**REQUIREMENT**
Arrange the stretch of the listing from the line containing "Given: Open the New item dropdown" through the end of the listing as a Markdown table with the columns Row and Line, one line per row. Skip blank lines and leave the pictures out.

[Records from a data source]
+ + + + +

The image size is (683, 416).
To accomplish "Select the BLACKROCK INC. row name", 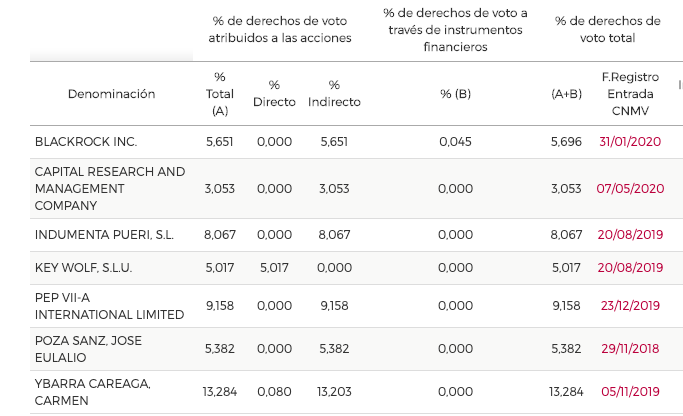I will coord(86,142).
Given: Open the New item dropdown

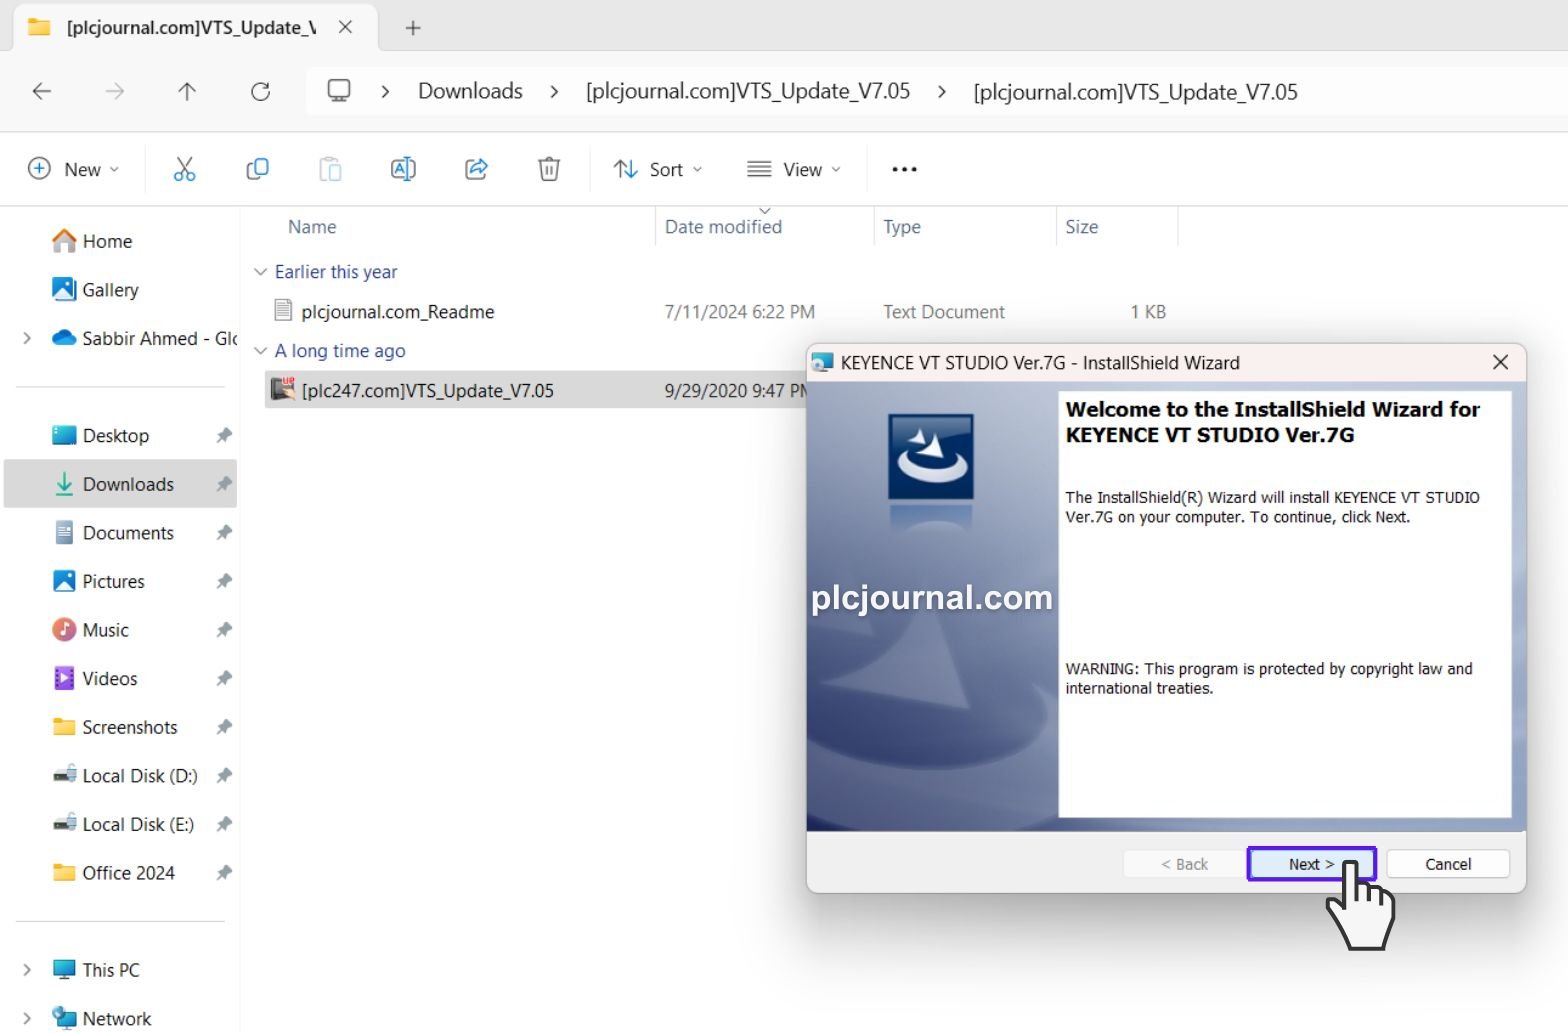Looking at the screenshot, I should [73, 169].
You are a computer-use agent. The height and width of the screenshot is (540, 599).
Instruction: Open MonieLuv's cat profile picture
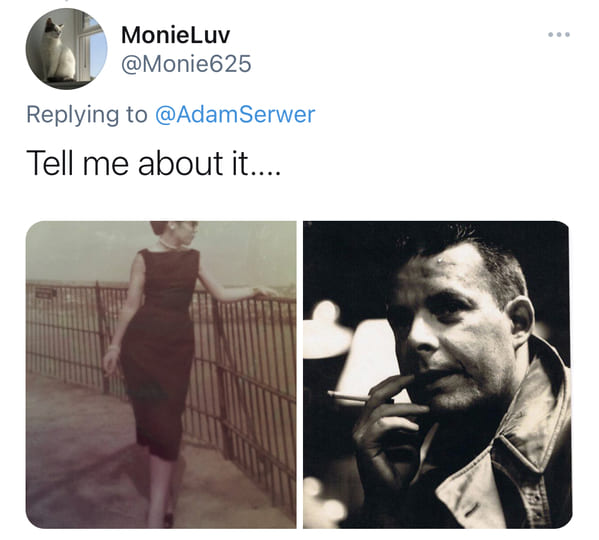pyautogui.click(x=66, y=49)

+ + + + +

**TASK RESULT**
| Row | Line |
|---|---|
| 1 | Given: Open the New item dropdown |
| 2 | Looking at the screenshot, I should [73, 169]. |
| 3 | You are a computer-use agent. The height and width of the screenshot is (540, 599). |
| 4 | Instruction: Open MonieLuv's cat profile picture |
| 5 | pyautogui.click(x=66, y=49) |